Now that you can fly your trainer kite, here is a list of things to practice to allow your skills and muscle memory to develop. The better you are at these skills the less you pay for swim lessons and the more you get out of a kiteboarding lessons!
- Neutral: Put the kite up above your head at the twelve o’clock position. This is your safety zone and produces the least amount of force. To keep the kite from passing over your head and “hindenburging” walk the kite slowly from 12:30 to 11:30.
- Down Wind Body Drag: Controlled symmetric figure eights in the center of the wind window. Sliding during the down wind body drag with a trainer kite can help you develop muscle memory. Remember hips forward and shoulders back. Keep your center of gravity behind your feet, its better for you to end up on your butt than your face.
- Parking The Kite (Riding Left and Right): Slowly bring your kite from neutral and put it at 45 degrees to the horizon. If you have the kite at 1:30 or to the right then walk to the right. Placing the kite at 10:30 o4 to the left is ridding left. Work on keeping the kite in one spot as you walk crosswind in both directions and keep your transitions slow. A quick and jerky transition from 10:30 to 1:30 or vice versa will initiate your first jump and you are not quite ready for that.
- Power Stroke: The power stroke is the key to getting up on a board and riding. The goal of these motions is to develop your muscle memory of turning the kite while walking to the right and to the left. Take your trainer kite from the neutral position in the wind window and fly it in small upright figure eights on the left or the right side of the window. As you walk the upright figure eights get stretched out into a nice sinusoidal wave. If the kite is on the right side with the leading edge facing the right then walk right. If the kite is on the left side with the leading edge facing left then walk left. Try to keep the wave centered at 45 degrees to the horizon and only go 15 degrees above and bellow that mark. Keep the wave symmetric and evenly timed. Notice the power on the down stroke. You are not flying a stunt kite the goal is not to get it as close to the water or land as possible. Keep your kite off the land or water because less turbulent air is higher off the water anyway and why risk the error of throwing away your lifeline.
- Water Starts. This will develop your muscle memory for leg and hip positioning for getting up on your board. First take a seat, feet shoulder width apart pointing, toes pointing downwind, and kite in the neutral position. Lets water start to the right, so get ready to bend your left leg and extend your right. Bring the kite a little tot he left side of the window then bring the kite into a power stroke. Make sure you don’t ask for more power than you are ready for.
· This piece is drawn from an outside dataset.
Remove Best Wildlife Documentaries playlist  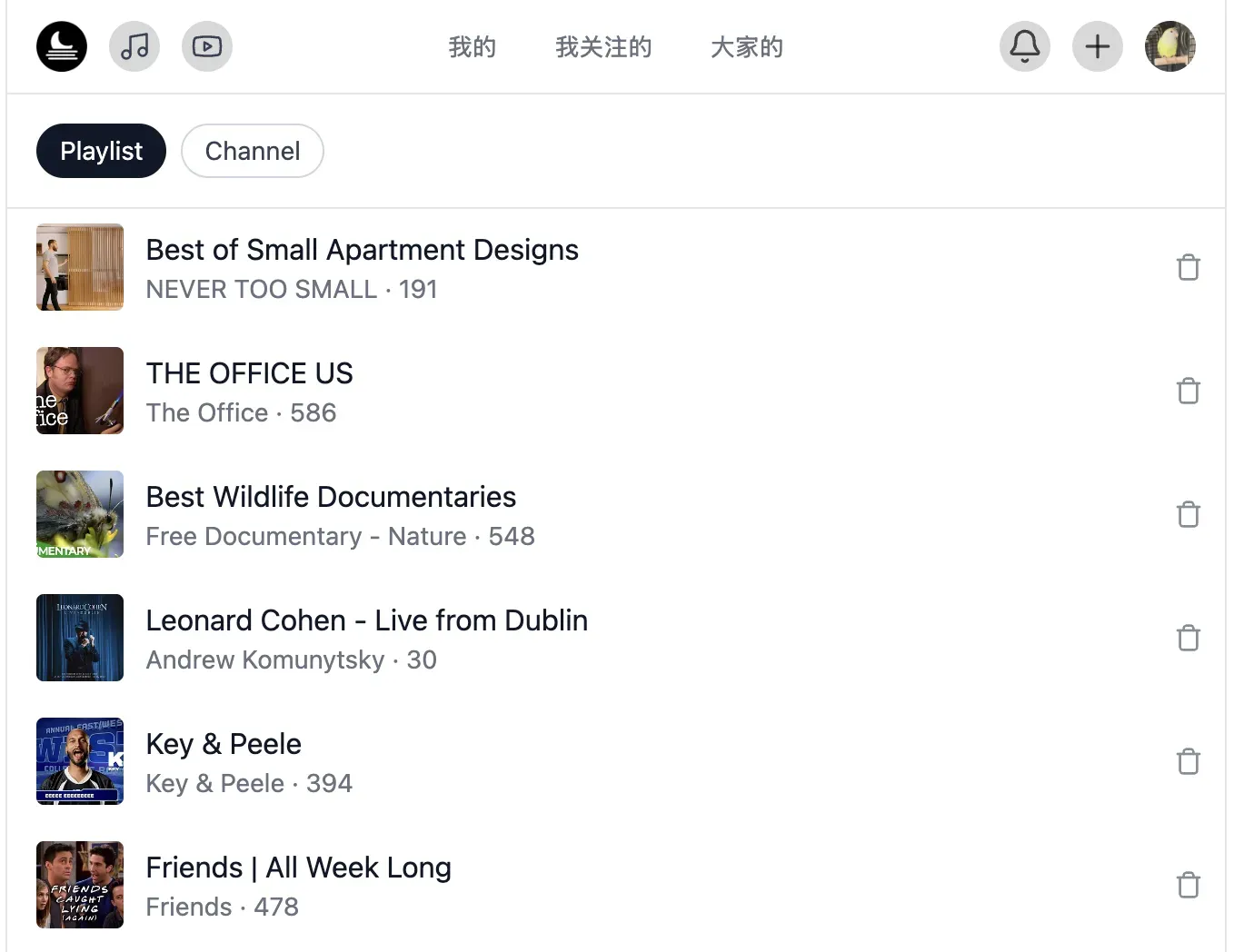tap(1189, 515)
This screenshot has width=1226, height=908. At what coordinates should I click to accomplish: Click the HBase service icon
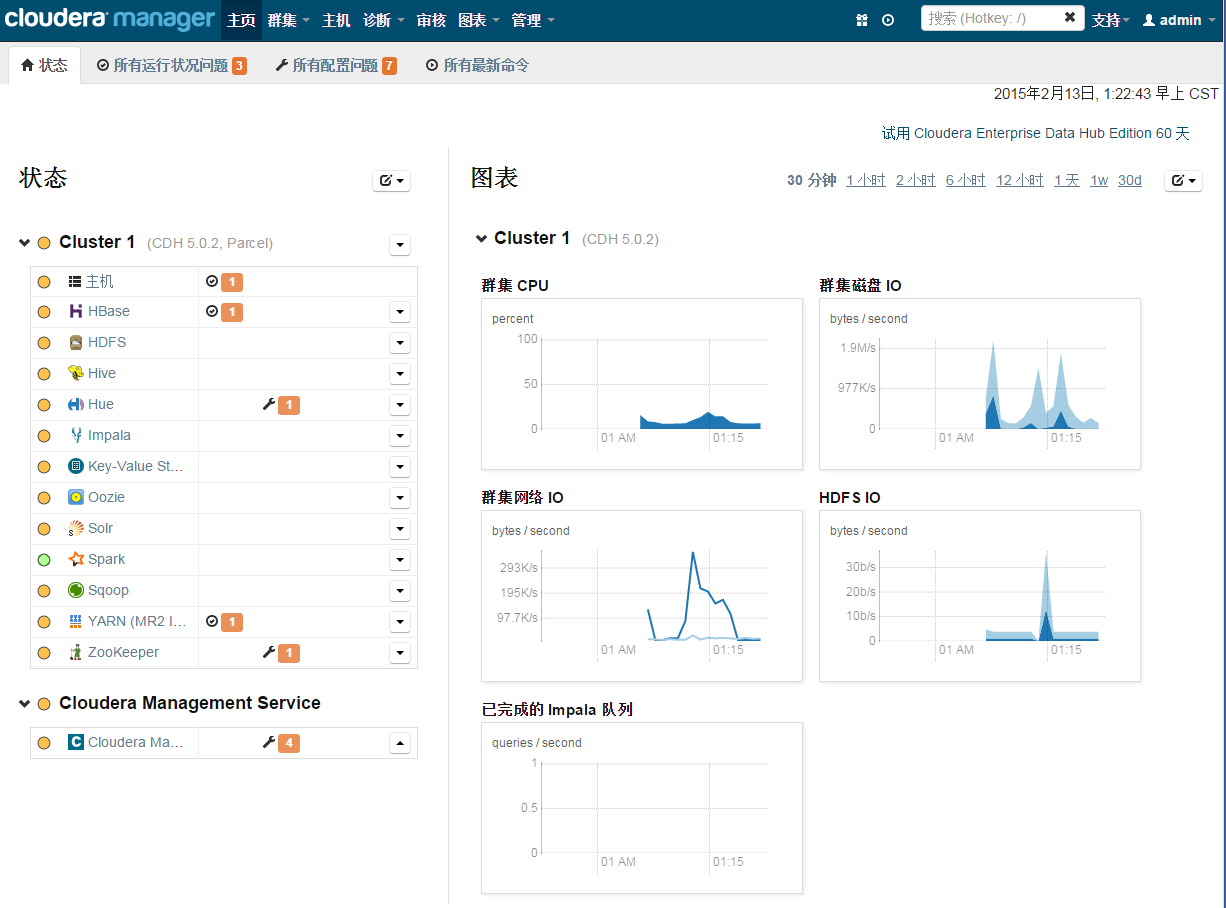(x=75, y=312)
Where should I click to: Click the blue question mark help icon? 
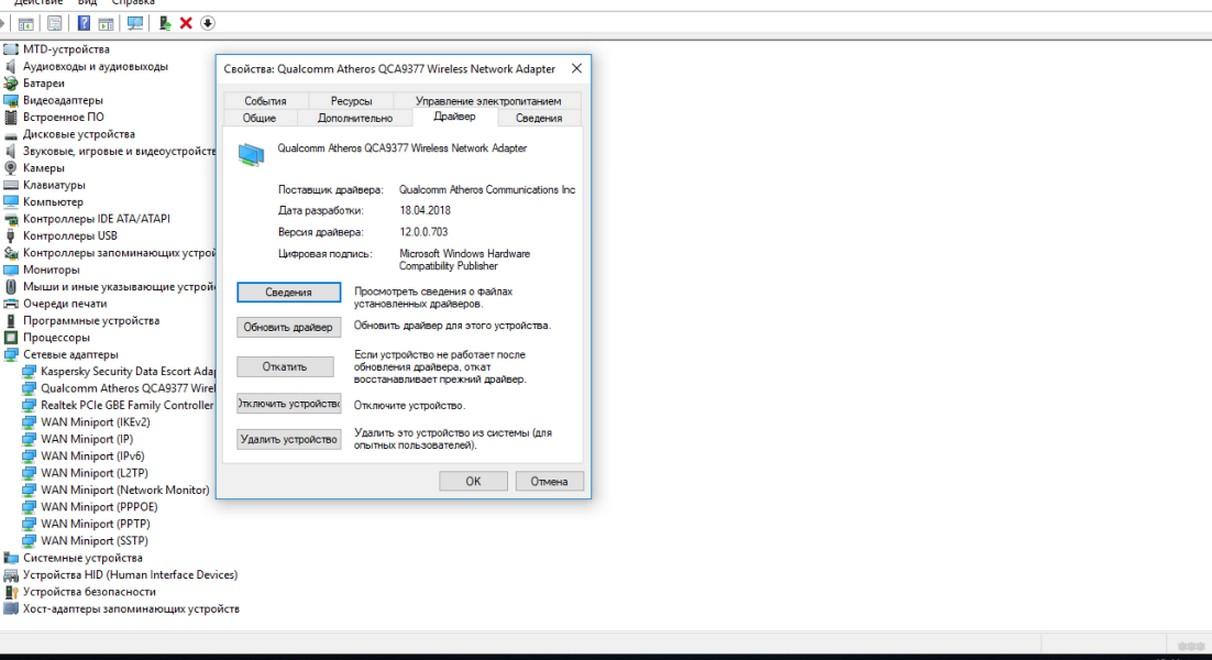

Stand up begin to walk downwind then set the kite at 45 and begin to tack crosswind to the right. Now practice to the left.
- Upwind Body Drag: This requires a harness and a hard line or fixed loop. The upwind body drag will teach you to fly one handed. First hook in and bring the kite to the 45 degrees to the right, walk right, and park the kite. Now choke your hands into the middle of the bar and release your right hand. Extend your right hand ahead of you as you walk. This is how you will retrieve your board and the general skill of flying one handed is important in learning to put on your board. NEVER use your right hand to control the left side of the bar or the left hand to control the right side of the bar this means it is never okay to reach under or over the bar with the opposite hand. Do not transition the kite one handed or try to steer the kite with one hand. The one handed technique is used for keeping a parked kite parked! Don’t forget to do slow transitions from left to right; you do not want to loose all the upwind ground you worked so hard to cover.
Getting to this level of proficiency often takes another 10 hours of practice.